Motor skill learning can be divided in two stages: a fast on-line learning process leading to large performance improvement over a single training session (i.e., early stages of motor skill learning as described is the present study), and a slower process involving smaller performance gains obtained through repeated training sessions (Dayan and Cohen, 2011).
This study aimed to specifically explore the early stages of motor skill learning with the paretic hand in chronic hemiparetic stroke patients, using an innovative motor skill learning paradigm with a SAT. This is a first step to understand the “recovery process” in stroke patients, whether residual motor learning aptitudes are present and which brain areas are (neuroplastically?) involved. A better knowledge about motor (skill) learning in stroke patients could help to refine neurorehabilitation protocols, in which motor learning is often imbedded as an implicit assumption but poorly recognized.

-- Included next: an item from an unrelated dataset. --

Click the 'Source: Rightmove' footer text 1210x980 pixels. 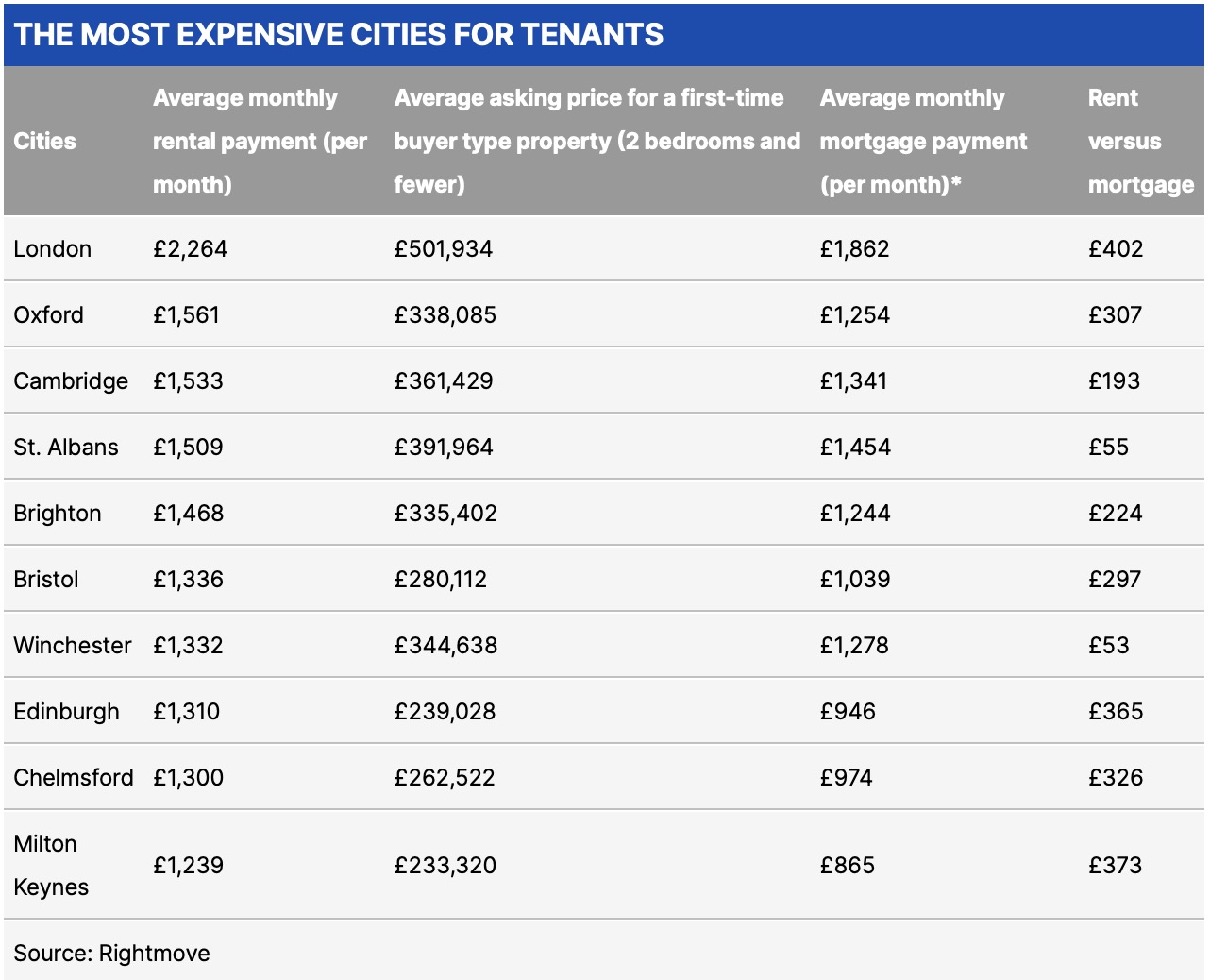pyautogui.click(x=111, y=953)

The purposes of this study were: (i) to use random effect (RFX) analyses of whole-brain fMRI activation to identify the neural substrates underlying the first stages of motor skill learning involving a SAT in a larger cohort of chronic stroke patients using their paretic upper limb, (ii) to determine whether shifter and fitter stroke patients recruit specific neural substrates, and (iii) to determine whether resting-state FC acquired before training would predict the behavioral trajectory (shifter/fitter) during the first stage of motor skill learning and/or correlate with the amount of motor skill learning.